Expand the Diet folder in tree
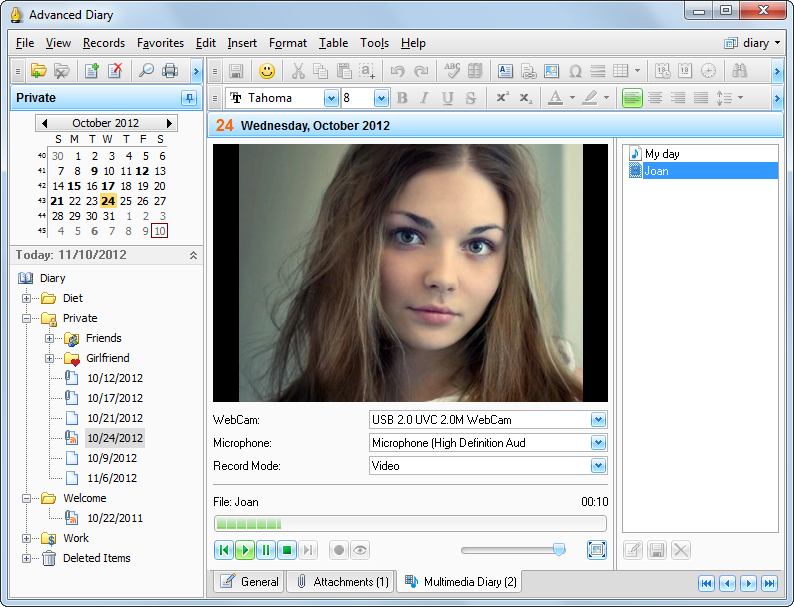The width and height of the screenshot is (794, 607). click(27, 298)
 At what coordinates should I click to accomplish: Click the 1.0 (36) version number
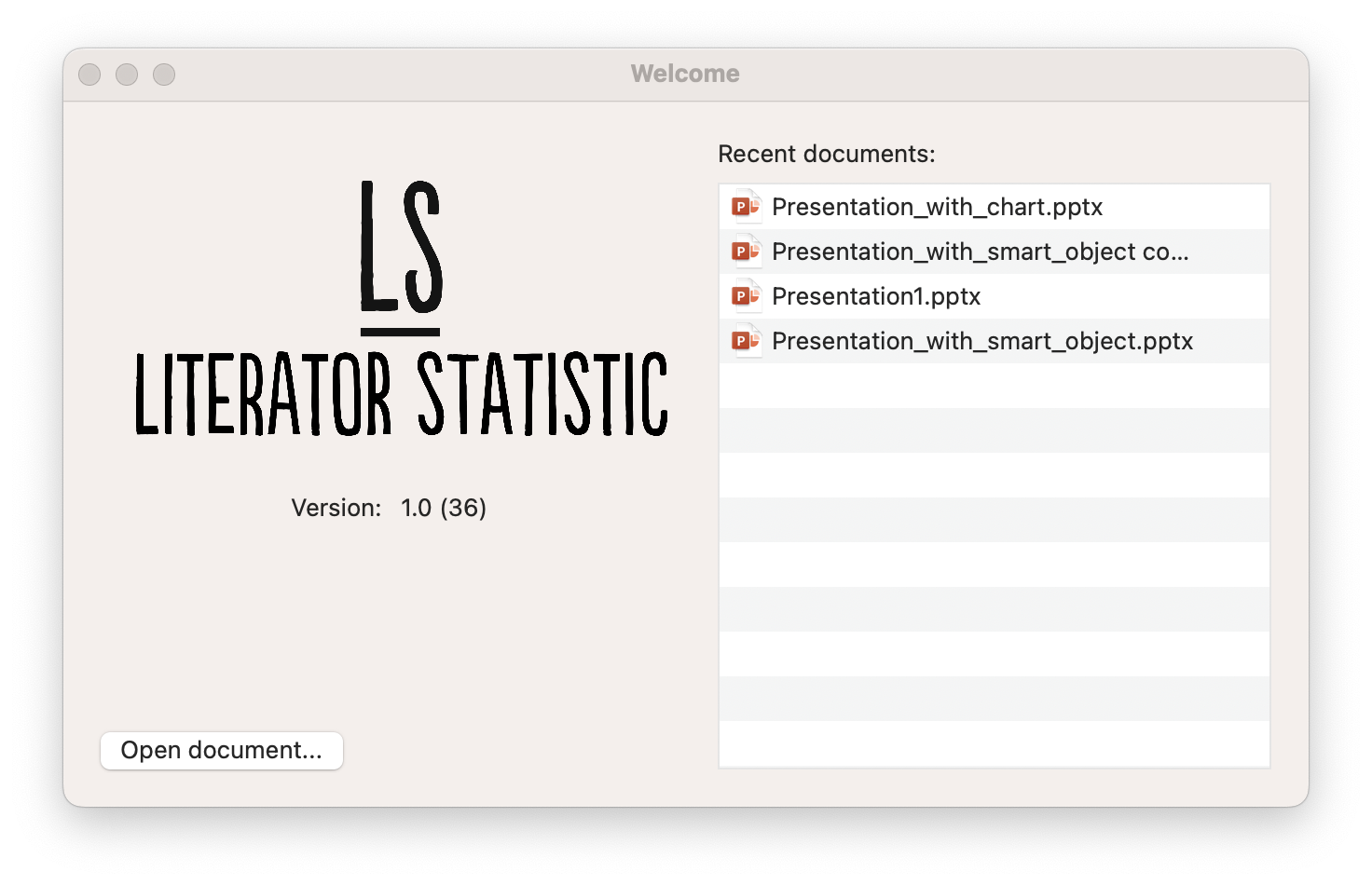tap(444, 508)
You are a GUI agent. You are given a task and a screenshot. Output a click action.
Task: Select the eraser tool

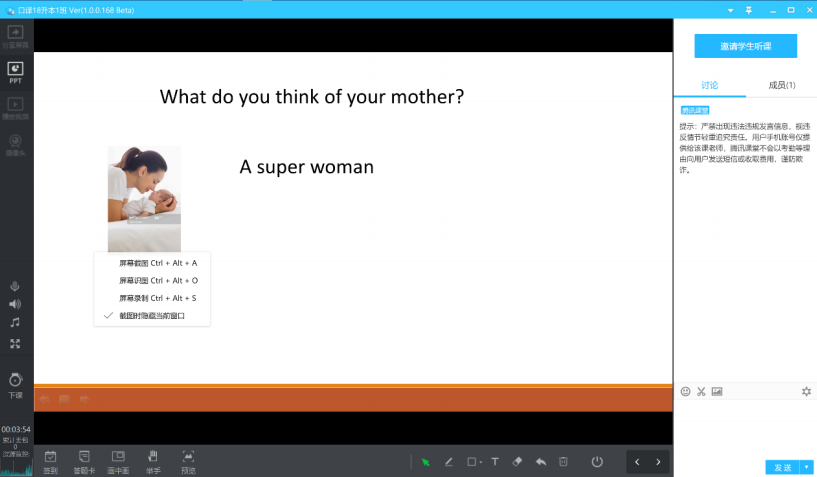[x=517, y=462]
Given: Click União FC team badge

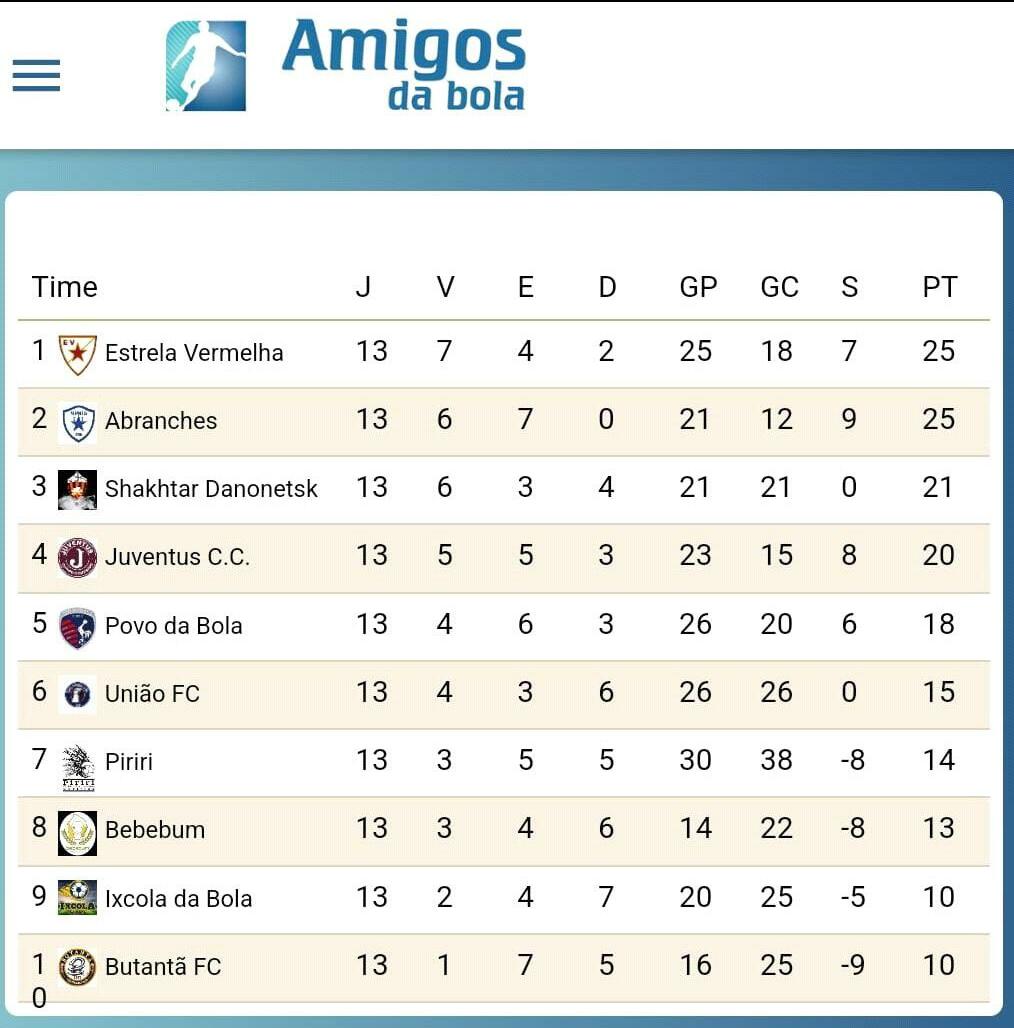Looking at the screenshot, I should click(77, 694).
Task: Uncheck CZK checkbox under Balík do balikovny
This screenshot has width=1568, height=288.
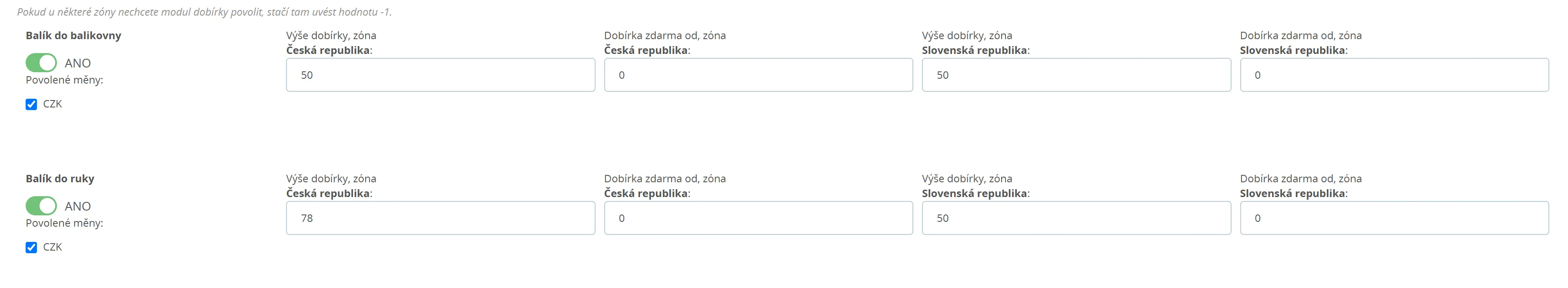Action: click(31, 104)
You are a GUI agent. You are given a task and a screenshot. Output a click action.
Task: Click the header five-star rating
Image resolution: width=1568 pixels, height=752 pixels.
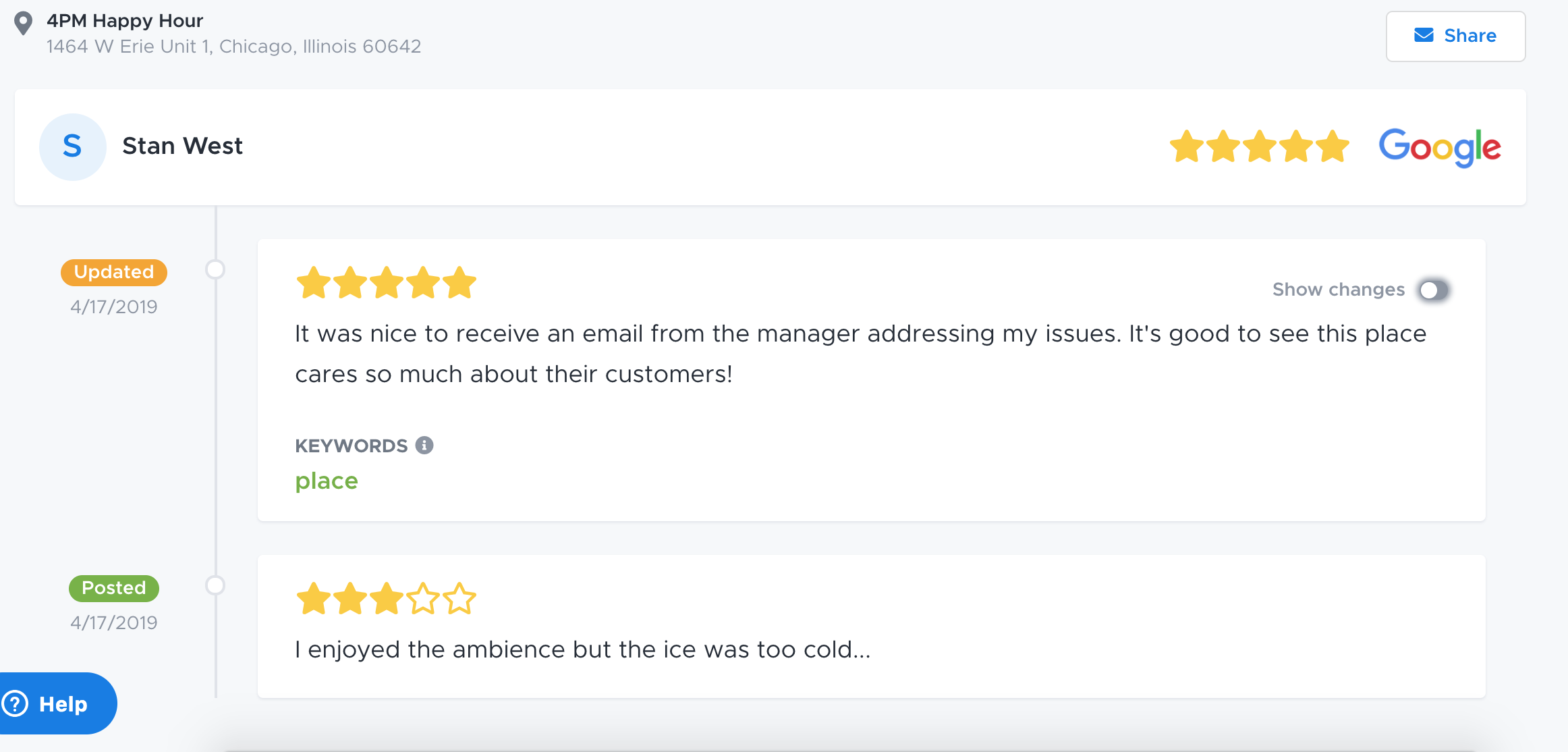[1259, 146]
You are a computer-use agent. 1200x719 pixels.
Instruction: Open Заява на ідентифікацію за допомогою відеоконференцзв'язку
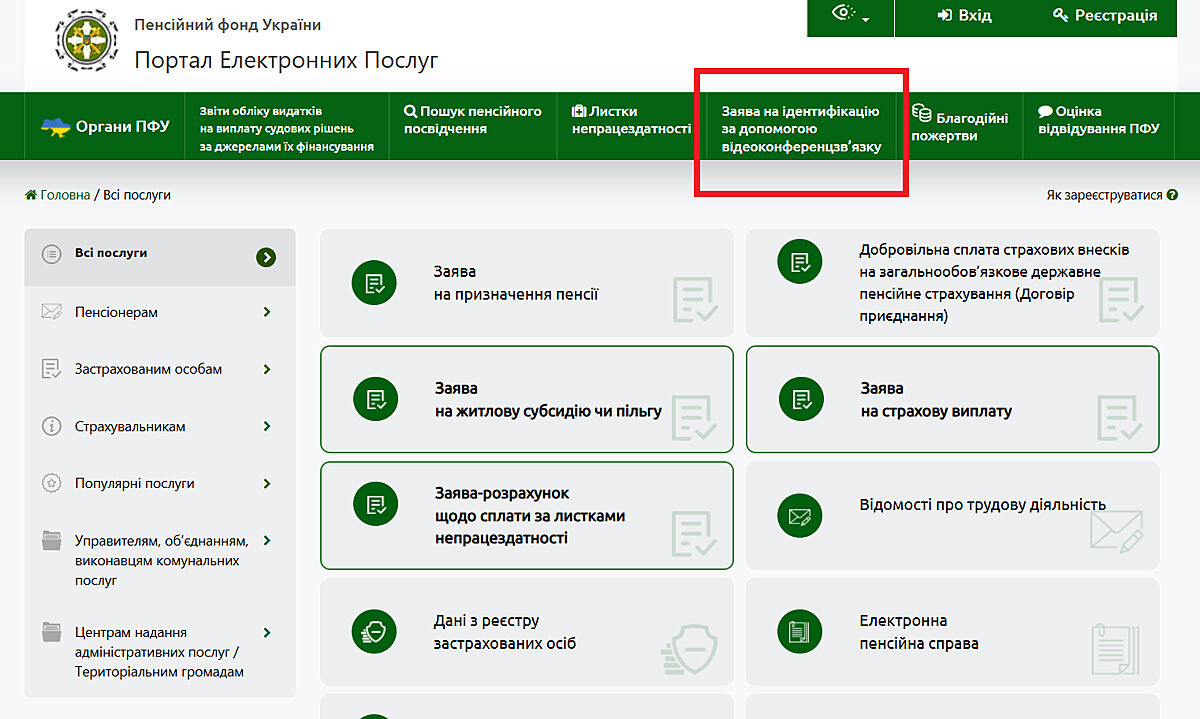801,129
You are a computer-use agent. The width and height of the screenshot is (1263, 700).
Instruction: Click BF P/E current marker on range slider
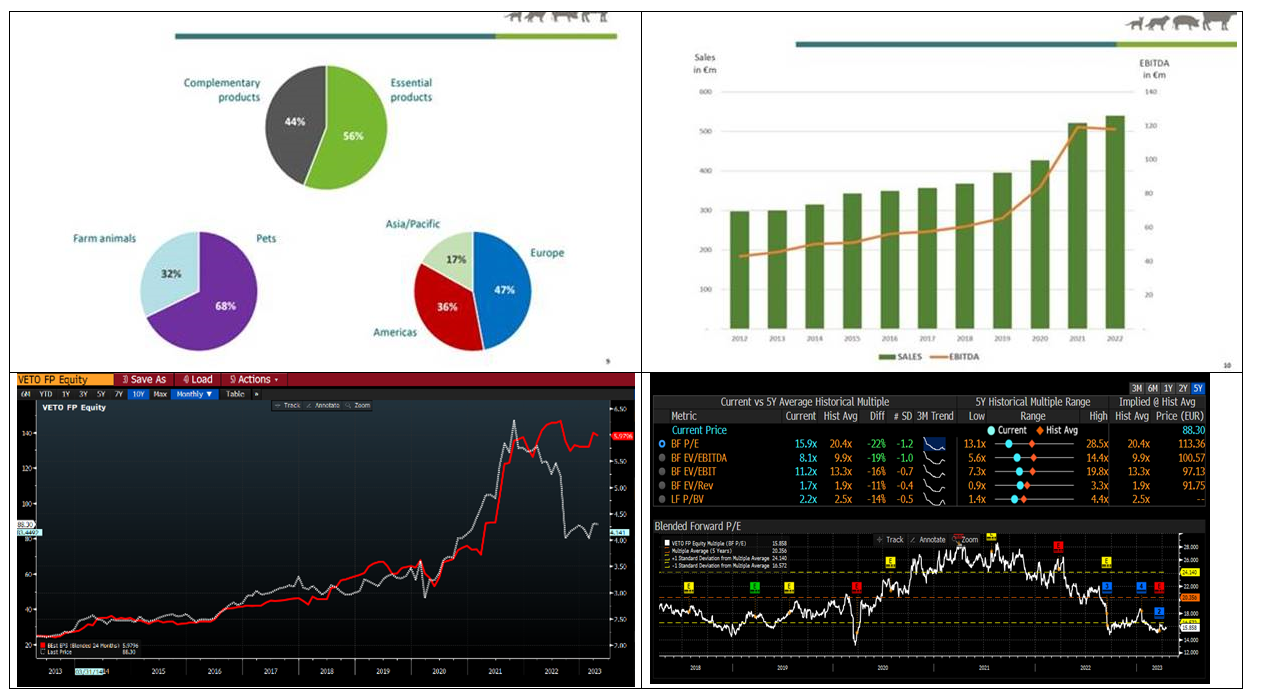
● ● ●
Skip the pictures and retype exactly the lines from the one that contains "Task: Click the header five-star rating" to the last line of the records.

§ **WORKED SOLUTION**:
Task: Click the header five-star rating
Image resolution: width=1568 pixels, height=752 pixels.
[1259, 146]
You are a computer-use agent. 1200x719 pixels.
Instruction: Open Заява на ідентифікацію за допомогою відеоконференцзв'язку
801,129
You are a computer-use agent. The width and height of the screenshot is (1263, 700).
Instruction: Click BF P/E current marker on range slider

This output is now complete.